Um impulso, vindo não sei muito bem de onde, tem-me feito orientar as leituras no sentido de saber mais sobre Moçambique, e, consequência disso, é inevitável passar ao lado da sua descolonização e independência. Assim cheguei a ‘Descolonização e independência em Moçambique: factos e argumentos’, de Henrique Terreiro Galha. Não é um livro de história, mas também não é um livro de memórias. Não é um livro de política, mas ela também não está totalmente ausente. Não é um livro de fábulas ou poesia, mas antes feito de páginas com muita realidade dentro. Uma das faculdades que todos temos é a de analisar criticamente o que nos chega, e de concordarmos, discordarmos, ou, simplesmente, mantermo-nos indiferentes. Quando aqui se lê que a independência de Moçambique foi feita de forma precipitada, e que podia e devia ter sido concedida de forma diferente (porque, na realidade, muitos portugueses foram literal e cruelmente abandonados e sacrificados, apenas por viverem ou terem nascido em África), não há como não lançar os olhos na leitura.
A Frelimo conseguira, em Lusaca, no dia 7 de Setembro de 1974, a sua grande vitória, impensável para os seus dirigentes alguns meses atrás. Na verdade, a Frelimo ganhara em Portugal a guerra que não conseguira vencer em Moçambique. Com efeito, o “25 de Abril” fora assumido pelo novo poder, pelas instituições, pela comunicação social, por grande parte da população mal informada, como a bandeira do antifascismo e da liberdade. A Frelimo exibia a mesma bandeira. Deste modo, o novo regime português e a Frelimo identificavam um inimigo comum: o fascismo. As Forças Armadas portuguesas e as instituições em Moçambique eram, assim, resquícios do fascismo. Dito de outra maneira, a Revolução portuguesa proclamava a dicotomia esquerda/direita; a esquerda reclamava-se progressista e antifascista, e execrava a direita, com epítetos de conservadora, reaccionária e fascista.

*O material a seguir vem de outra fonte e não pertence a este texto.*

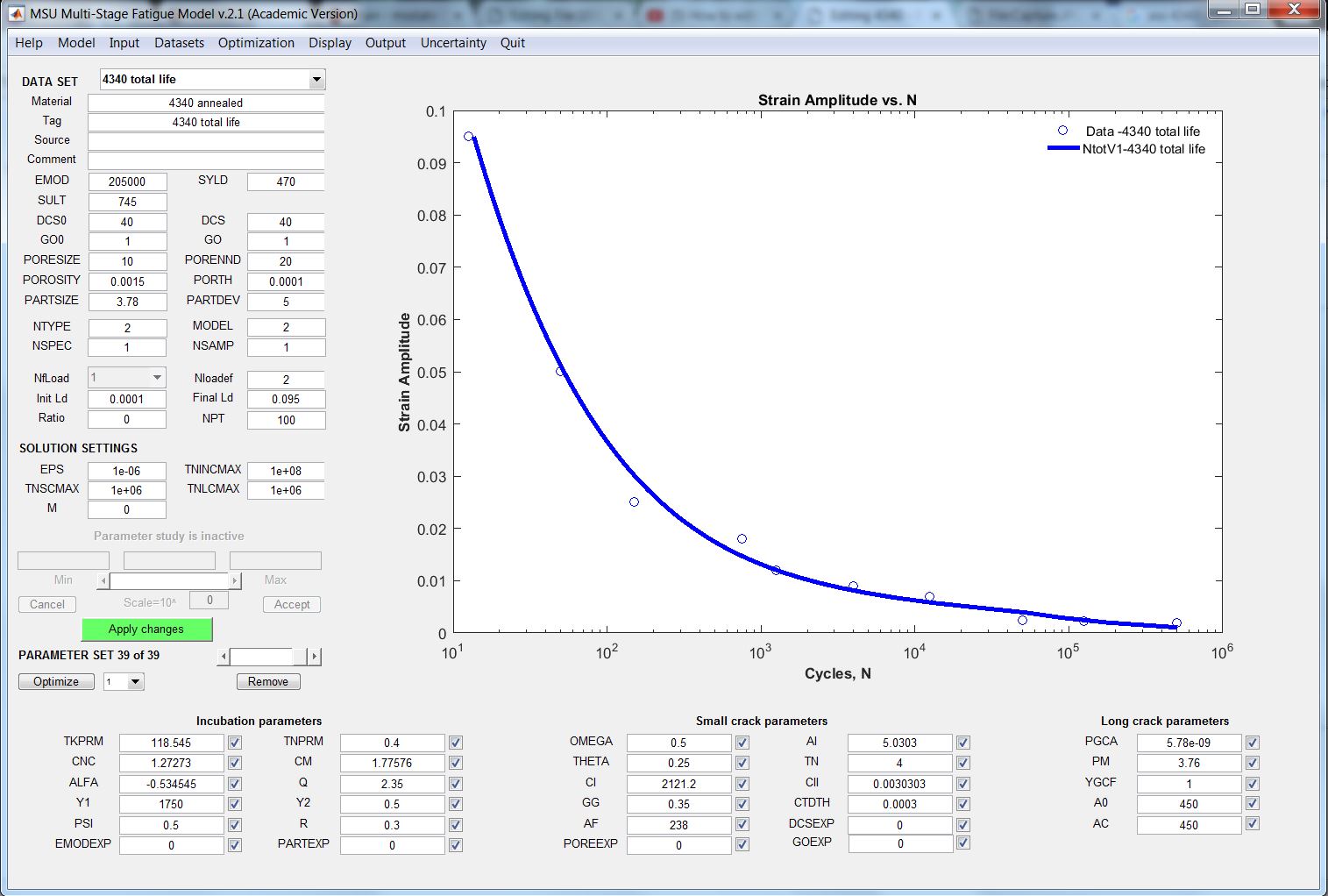This screenshot has height=896, width=1328.
Task: Open the NfLoad dropdown
Action: 157,378
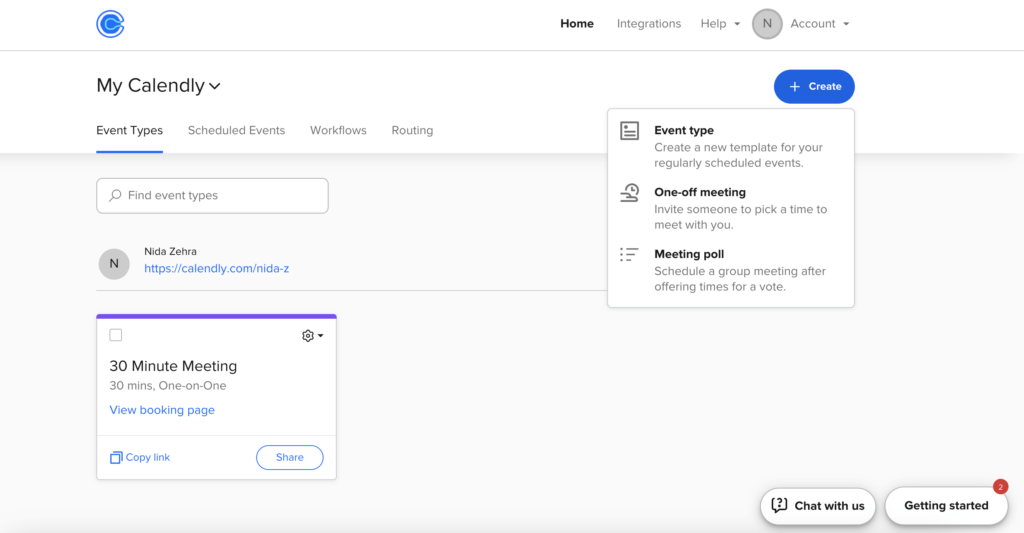Screen dimensions: 1024x533
Task: Open the Workflows tab
Action: pos(338,131)
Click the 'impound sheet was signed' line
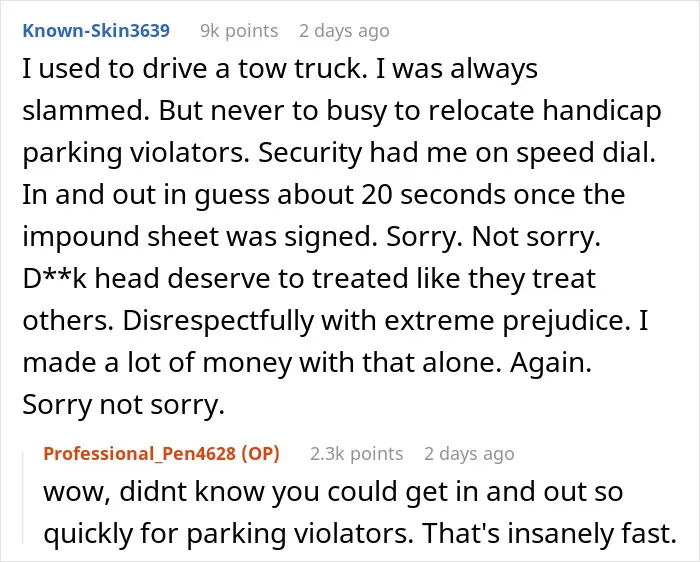The width and height of the screenshot is (700, 562). coord(311,236)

Muitos apoiantes do regime deposto, por oportunismo ou pusilanimidade, acomodaram-se rapidamente a essa esquerda. Todavia, a dicotomia não se aplicou aos portugueses vindos do Ultramar, humilhados e demonizados como fascistas, exploradores, colonialistas, reaccionários, apesar de espoliados em Moçambique dos seus bens e haveres, produto de uma vida de trabalho. Aos designados “retornados”, não era facultada opção: eram todos fascistas! Os portugueses brancos de Moçambique eram os maus. A Frelimo transfigurara-se de inimiga em aliada. Lamentavelmente, os portugueses brancos do Ultramar, mais do que as “cem famílias” da Metrópole, fugidas ou encarceradas, foram os “bodes expiatórios” da Revolução. Para as colónias, levaram trabalho, empreendedorismo, desenvolvimento, progresso. Nada extorquiram ou roubaram, até porque nada havia para roubar. Criaram riqueza, que, de uma maneira geral, investiram na terra adoptiva. Da qual tiveram de fugir, depois de espoliados, com a aprovação ou complacência dos novos poderes da Nação. Na verdade, os colonialistas viviam na Metrópole: banqueiros, industriais, grandes comerciantes, beneficiando de leis proteccionistas e do trabalho de brancos e pretos no Ultramar.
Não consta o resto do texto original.